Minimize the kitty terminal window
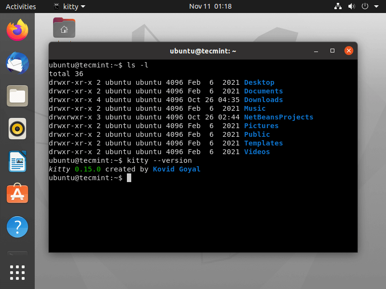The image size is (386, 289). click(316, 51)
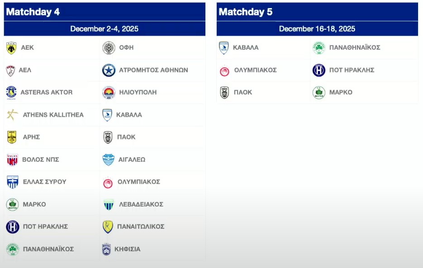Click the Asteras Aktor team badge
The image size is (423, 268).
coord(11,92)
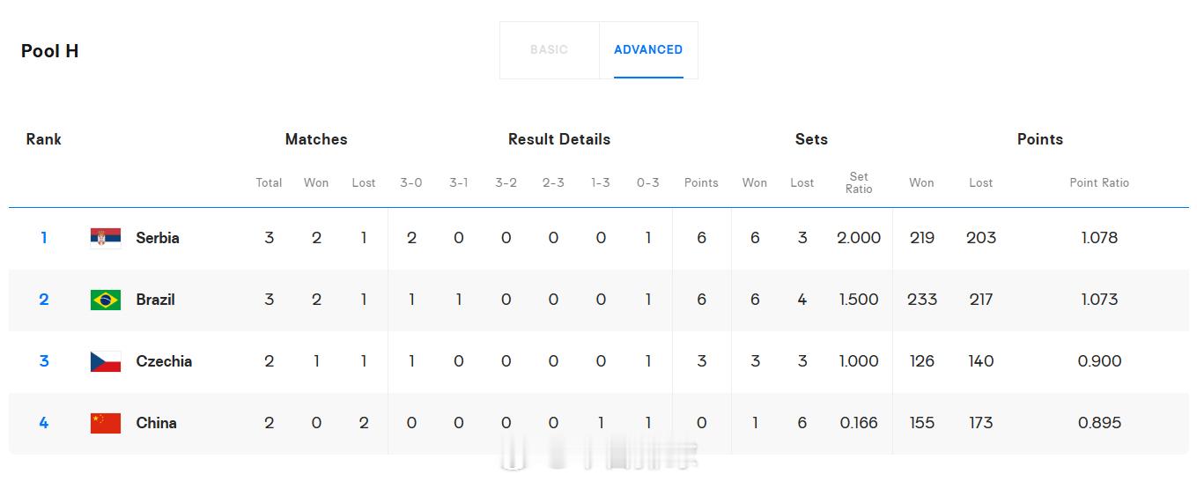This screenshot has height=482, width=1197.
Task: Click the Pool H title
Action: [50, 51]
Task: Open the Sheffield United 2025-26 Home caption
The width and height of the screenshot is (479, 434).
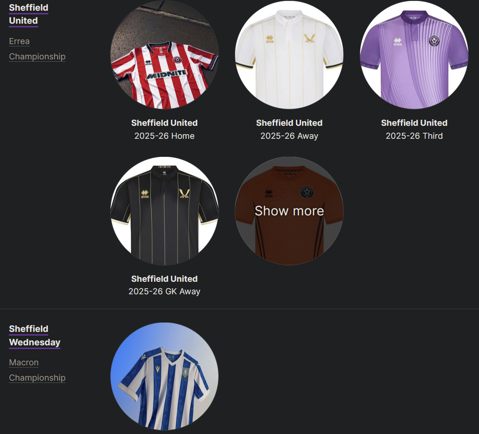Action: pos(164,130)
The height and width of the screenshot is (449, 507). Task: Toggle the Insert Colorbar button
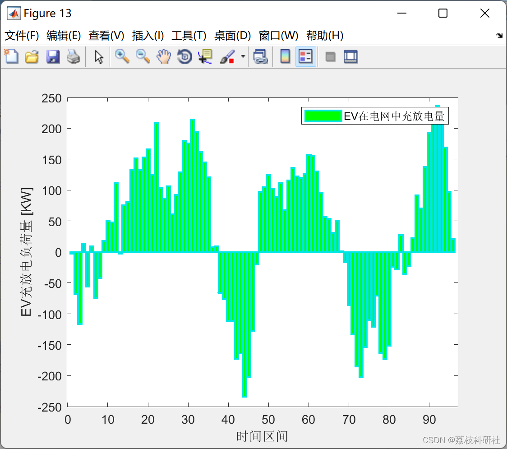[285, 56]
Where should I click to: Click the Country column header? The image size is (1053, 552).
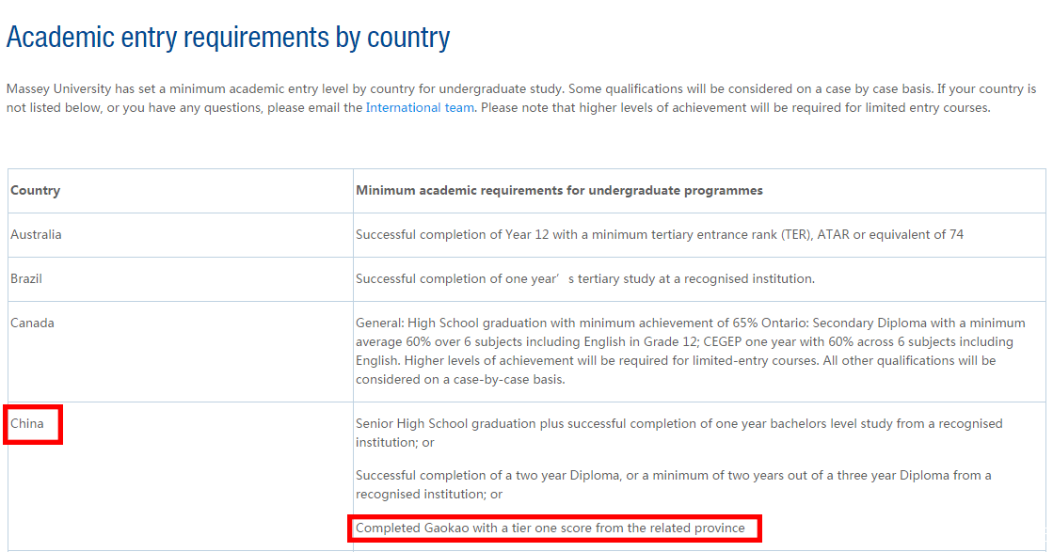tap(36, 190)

- What you are asked to do -
The answer must be the full listing, restated word for word, with no pictures in it.

- Worked solution -
Minimize the kitty terminal window
The image size is (386, 289). click(316, 51)
Click the Asteras Aktor team badge
The image size is (423, 268).
coord(11,92)
This screenshot has height=482, width=1197.
Task: Click the Pool H title
Action: [50, 51]
Task: Open the Sheffield United 2025-26 Home caption
The width and height of the screenshot is (479, 434).
Action: pos(164,130)
The height and width of the screenshot is (449, 507). Task: Toggle the Insert Colorbar button
[285, 56]
Where should I click to: Click the Country column header? The image size is (1053, 552).
tap(36, 190)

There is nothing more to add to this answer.